Zwar wird Stress häufig als negativ deklariert, aber grundsätzlich kann er auch hilfreich sein. Wenn der Körper bei Stress Alarm schlägt, wird Adrenalin ausgeschüttet, der Kreislauf kommt gehörig in Schwung und die Muskulatur wird angespannt. Man hat mehr Energie zur Verfügung und ist leistungsfähiger. Das hilft dabei, auch große Herausforderungen zu meistern.

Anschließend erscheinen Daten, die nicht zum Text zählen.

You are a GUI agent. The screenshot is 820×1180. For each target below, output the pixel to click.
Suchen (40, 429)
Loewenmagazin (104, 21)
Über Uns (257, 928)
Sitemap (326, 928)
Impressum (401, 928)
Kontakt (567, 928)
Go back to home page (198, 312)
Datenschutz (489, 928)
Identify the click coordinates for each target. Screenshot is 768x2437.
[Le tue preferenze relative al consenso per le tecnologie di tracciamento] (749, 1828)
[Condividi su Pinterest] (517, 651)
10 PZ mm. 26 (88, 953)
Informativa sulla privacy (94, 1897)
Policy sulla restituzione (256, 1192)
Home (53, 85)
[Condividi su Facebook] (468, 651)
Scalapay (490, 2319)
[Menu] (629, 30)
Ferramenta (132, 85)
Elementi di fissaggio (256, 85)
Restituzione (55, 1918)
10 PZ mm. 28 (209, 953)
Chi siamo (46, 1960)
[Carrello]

Um die positiven Effekte von Stress zu nutzen, müssen sich Entspannung und Anspannung allerdings die Waage halten. Dabei können oben genannte Tipps, aber auch ganz eigene, individuelle Rituale zur Entspannung helfen. Wer das beherzigt und auf die Signale seines Körpers achtet, kann das Studium um einiges entspannter bestreiten.